Thomas Glover，graduate student Anne Casper and colleagues在Cell上报道复制检查点激酶ATR（ataxia-telangiectasia and Rad3-related）是脆弱位点稳定性调控的关键因子。因为ATR和ATM（ataxia-telangiectasia，mutated）激酶都对DNA复制中DNA对损伤的反应有关。G首先用这两种激酶的抑制剂2-AP进行处理。他们发现在人类淋巴细胞被aphidicolin单独处理后仍然出现脆弱位点的间隔的断裂，但2-AP的处理导致脆弱位点急剧增加，在抑制的脆弱位点上出现了超过90%的间隔。

研究者接着对ATR和ATM在这个过程中有什么作用进行了分析。他们分析ATM缺陷的淋巴细胞脆弱位点的稳定性没有明显变化，用aphidicolin处理后也没有区别，因此ATM对脆弱位点的稳定性调控中没有明显作用。

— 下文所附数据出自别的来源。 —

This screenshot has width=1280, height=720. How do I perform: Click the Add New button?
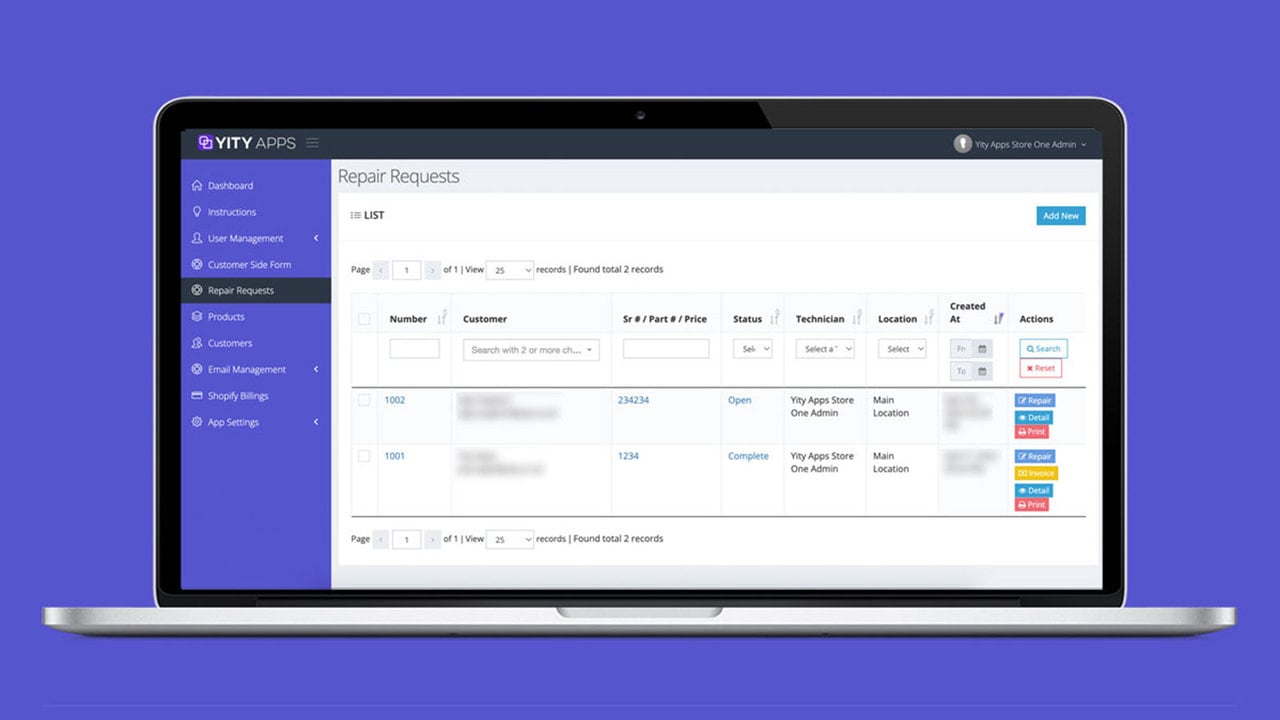point(1061,216)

而研究者分析ATR对动物的作用却是非常重要的。首先ATR缺失的动物不能存活。研究者用aphidicolin处理稳定转染了野生型ATR和激酶活性丧失的ATR的细胞。研究者发现aphidicolin处理后，突变ATR的细胞出现的染色体断裂和间隔比表达野生型ATR细胞多了20倍。研究者用同源重组缺失ATR和RNAi技术来将ATR失活都发现aphidicolin处理后ATR缺失细胞染色体断裂增加。

研究者认为脆弱的位点可能是复制叉DNA逃脱了ATR依赖的复制检查点而产生的未复制的单链染色体区域，而且某些检查点改变引起的肿瘤可能会表现出脆弱位点的断裂增加。